[Dataset entries]
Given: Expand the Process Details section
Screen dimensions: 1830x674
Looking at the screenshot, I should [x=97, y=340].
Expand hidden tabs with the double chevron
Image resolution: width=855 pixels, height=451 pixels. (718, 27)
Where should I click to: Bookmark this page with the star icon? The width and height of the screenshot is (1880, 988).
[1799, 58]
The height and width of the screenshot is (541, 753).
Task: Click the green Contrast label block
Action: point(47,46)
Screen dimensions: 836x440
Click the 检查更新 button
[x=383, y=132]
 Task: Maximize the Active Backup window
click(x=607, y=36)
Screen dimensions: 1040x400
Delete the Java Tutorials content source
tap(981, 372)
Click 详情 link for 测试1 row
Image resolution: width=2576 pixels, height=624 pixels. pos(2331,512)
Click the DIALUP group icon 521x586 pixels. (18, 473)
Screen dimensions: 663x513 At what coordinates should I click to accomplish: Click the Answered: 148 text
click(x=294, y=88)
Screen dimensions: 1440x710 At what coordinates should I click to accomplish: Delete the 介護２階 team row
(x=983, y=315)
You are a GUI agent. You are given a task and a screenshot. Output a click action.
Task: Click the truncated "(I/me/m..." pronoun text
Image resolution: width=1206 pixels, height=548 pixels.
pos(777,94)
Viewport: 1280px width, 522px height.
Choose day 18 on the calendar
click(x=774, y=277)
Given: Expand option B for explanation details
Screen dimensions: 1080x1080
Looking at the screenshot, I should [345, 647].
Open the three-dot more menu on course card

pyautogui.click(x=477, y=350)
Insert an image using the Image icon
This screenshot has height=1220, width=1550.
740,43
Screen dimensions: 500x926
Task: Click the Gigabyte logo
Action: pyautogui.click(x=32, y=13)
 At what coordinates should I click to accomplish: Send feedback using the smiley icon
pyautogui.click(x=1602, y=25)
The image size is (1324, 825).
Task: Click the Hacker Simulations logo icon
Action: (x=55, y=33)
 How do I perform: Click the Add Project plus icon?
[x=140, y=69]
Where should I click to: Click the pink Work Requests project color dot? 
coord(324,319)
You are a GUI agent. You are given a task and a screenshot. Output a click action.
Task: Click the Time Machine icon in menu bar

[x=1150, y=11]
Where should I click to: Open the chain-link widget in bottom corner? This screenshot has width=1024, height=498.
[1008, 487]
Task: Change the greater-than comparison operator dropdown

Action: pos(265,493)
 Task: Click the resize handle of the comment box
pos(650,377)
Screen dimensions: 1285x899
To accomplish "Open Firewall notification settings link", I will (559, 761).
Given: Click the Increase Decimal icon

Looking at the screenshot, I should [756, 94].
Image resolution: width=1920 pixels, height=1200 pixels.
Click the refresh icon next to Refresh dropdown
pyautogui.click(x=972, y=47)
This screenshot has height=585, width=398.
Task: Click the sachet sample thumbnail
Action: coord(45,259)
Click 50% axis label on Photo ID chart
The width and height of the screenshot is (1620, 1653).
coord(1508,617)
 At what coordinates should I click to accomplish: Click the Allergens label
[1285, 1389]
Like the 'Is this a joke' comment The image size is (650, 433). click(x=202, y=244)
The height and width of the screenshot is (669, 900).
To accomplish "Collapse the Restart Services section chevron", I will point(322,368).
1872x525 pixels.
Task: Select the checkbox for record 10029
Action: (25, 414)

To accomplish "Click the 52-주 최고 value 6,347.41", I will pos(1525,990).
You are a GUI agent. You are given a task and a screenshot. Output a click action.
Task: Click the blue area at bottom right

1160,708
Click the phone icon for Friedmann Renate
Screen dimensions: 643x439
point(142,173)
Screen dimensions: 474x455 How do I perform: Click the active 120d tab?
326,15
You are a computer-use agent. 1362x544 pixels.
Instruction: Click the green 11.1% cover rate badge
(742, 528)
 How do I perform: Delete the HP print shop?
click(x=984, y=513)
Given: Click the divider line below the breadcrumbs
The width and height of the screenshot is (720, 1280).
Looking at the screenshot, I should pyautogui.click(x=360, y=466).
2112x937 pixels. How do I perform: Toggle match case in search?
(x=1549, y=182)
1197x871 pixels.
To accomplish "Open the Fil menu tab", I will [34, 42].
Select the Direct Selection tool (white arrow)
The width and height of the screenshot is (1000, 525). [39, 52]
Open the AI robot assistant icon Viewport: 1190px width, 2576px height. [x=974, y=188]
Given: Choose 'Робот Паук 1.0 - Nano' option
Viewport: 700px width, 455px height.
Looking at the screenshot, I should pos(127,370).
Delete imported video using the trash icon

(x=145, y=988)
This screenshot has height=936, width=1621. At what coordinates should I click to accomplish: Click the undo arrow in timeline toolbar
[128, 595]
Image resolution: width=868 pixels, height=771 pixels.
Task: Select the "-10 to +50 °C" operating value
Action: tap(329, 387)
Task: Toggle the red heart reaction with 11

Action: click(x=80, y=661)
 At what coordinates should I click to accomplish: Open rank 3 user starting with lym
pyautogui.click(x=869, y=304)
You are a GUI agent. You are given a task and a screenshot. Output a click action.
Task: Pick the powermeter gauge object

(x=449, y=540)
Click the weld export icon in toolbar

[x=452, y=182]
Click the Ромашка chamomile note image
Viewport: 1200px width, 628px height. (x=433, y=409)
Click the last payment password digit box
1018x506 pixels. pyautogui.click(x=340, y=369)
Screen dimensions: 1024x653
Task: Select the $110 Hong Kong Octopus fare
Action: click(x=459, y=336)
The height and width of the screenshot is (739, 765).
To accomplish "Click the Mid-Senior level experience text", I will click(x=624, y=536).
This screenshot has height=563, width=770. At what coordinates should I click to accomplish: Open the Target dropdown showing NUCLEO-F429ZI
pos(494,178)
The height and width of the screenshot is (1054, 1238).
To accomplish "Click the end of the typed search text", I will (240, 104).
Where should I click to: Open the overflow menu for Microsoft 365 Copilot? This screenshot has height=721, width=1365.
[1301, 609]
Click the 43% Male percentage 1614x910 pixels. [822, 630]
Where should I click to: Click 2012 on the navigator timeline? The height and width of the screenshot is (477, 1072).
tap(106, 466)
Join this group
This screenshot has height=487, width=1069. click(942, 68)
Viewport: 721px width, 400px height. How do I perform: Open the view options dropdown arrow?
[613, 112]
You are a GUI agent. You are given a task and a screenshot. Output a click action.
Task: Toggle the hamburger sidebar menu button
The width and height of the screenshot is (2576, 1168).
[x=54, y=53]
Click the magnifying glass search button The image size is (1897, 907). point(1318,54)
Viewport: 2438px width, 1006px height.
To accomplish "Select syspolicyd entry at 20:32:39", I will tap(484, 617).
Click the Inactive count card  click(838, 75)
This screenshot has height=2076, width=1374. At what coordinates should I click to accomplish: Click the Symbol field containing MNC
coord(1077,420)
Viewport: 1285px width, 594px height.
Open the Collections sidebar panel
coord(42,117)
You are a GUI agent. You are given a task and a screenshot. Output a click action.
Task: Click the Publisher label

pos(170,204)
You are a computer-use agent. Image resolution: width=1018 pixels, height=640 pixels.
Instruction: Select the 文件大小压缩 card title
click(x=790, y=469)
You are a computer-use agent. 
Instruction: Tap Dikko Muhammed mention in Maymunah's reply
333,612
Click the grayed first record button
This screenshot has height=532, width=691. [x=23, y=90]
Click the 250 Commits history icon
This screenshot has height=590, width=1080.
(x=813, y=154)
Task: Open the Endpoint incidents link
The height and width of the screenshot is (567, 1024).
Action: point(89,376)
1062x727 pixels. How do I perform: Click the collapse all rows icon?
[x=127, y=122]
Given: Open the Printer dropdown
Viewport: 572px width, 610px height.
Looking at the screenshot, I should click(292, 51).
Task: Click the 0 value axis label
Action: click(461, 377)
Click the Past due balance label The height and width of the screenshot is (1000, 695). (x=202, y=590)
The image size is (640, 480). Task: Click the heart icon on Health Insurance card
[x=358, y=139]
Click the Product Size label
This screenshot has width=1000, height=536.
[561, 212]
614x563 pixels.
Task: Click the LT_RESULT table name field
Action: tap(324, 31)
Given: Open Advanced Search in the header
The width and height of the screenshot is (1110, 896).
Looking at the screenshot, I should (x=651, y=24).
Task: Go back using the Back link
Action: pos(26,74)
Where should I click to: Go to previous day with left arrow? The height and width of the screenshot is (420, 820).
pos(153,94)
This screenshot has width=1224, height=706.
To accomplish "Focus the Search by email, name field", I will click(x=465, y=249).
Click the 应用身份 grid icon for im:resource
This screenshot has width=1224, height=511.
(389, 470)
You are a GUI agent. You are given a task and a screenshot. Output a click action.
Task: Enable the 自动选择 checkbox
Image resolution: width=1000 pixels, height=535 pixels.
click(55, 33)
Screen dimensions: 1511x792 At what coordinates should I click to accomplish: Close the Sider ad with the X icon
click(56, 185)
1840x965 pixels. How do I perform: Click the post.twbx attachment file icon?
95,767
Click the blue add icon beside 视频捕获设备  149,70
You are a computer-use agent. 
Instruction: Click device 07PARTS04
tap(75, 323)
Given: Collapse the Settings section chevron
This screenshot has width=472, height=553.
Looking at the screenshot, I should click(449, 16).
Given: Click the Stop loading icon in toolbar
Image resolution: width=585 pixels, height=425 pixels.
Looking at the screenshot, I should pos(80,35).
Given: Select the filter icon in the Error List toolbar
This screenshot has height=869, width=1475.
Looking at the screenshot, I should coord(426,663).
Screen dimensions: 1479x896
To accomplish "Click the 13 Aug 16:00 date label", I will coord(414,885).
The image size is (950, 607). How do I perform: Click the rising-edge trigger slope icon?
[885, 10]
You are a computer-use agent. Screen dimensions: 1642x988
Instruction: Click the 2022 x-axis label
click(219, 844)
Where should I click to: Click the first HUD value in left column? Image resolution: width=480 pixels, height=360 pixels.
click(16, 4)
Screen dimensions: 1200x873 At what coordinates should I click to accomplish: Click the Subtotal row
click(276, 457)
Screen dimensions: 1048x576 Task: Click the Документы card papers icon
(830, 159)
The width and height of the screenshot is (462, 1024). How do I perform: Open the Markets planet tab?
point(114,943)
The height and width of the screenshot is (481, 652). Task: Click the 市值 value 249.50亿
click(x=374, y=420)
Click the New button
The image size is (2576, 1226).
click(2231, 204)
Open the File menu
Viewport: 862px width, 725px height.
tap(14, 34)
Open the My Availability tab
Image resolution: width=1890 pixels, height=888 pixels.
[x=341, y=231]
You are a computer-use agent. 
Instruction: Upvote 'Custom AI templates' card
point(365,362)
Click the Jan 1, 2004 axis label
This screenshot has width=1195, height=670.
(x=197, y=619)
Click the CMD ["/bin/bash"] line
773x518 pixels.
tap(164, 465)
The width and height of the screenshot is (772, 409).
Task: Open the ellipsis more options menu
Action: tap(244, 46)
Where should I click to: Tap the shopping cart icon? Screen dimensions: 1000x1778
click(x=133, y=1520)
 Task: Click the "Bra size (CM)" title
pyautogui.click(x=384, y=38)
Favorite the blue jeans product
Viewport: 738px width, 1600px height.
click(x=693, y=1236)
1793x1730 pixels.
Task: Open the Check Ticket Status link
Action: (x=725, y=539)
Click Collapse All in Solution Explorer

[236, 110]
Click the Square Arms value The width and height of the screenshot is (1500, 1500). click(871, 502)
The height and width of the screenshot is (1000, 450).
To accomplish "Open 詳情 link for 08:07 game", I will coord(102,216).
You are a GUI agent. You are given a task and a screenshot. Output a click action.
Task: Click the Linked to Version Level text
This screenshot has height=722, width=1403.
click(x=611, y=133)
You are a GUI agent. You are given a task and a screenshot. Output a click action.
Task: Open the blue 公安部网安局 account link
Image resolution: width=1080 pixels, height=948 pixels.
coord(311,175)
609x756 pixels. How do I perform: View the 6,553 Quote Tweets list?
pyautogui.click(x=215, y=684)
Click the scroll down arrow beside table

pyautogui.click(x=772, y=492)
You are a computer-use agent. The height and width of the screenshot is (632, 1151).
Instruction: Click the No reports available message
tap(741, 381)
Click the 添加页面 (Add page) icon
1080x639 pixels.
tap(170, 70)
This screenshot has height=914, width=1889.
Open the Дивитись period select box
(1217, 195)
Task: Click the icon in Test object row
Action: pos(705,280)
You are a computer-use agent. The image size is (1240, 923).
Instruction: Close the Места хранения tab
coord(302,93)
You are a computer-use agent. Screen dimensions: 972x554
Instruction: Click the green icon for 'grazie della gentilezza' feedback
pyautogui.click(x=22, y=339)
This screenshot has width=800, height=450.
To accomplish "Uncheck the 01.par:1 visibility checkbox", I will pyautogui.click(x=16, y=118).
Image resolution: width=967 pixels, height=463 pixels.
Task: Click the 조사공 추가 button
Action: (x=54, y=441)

◆ WORK TO BE COMPLETED: In the data above, retype exactly and only the lines between the one holding "The width and height of the screenshot is (2576, 1168)." and the one holding "Given: Open Advanced Search in the header", inclusive.

◆ ANSWER BOX:
The width and height of the screenshot is (2576, 1168).
[x=54, y=53]
Click the magnifying glass search button The image size is (1897, 907). point(1318,54)
Viewport: 2438px width, 1006px height.
To accomplish "Select syspolicyd entry at 20:32:39", I will tap(484, 617).
Click the Inactive count card  click(838, 75)
This screenshot has height=2076, width=1374. At what coordinates should I click to accomplish: Click the Symbol field containing MNC
coord(1077,420)
Viewport: 1285px width, 594px height.
Open the Collections sidebar panel
coord(42,117)
You are a GUI agent. You are given a task and a screenshot. Output a click action.
Task: Click the Publisher label

pos(170,204)
You are a computer-use agent. Image resolution: width=1018 pixels, height=640 pixels.
Instruction: Select the 文件大小压缩 card title
click(x=790, y=469)
You are a computer-use agent. 
Instruction: Tap Dikko Muhammed mention in Maymunah's reply
333,612
Click the grayed first record button
This screenshot has height=532, width=691. [x=23, y=90]
Click the 250 Commits history icon
This screenshot has height=590, width=1080.
(x=813, y=154)
Task: Open the Endpoint incidents link
The height and width of the screenshot is (567, 1024).
Action: point(89,376)
1062x727 pixels. How do I perform: Click the collapse all rows icon?
[x=127, y=122]
Given: Open the Printer dropdown
Viewport: 572px width, 610px height.
Looking at the screenshot, I should click(292, 51).
Task: Click the 0 value axis label
Action: click(461, 377)
Click the Past due balance label The height and width of the screenshot is (1000, 695). (x=202, y=590)
The image size is (640, 480). Task: Click the heart icon on Health Insurance card
[x=358, y=139]
Click the Product Size label
This screenshot has width=1000, height=536.
[561, 212]
614x563 pixels.
Task: Click the LT_RESULT table name field
Action: tap(324, 31)
Given: Open Advanced Search in the header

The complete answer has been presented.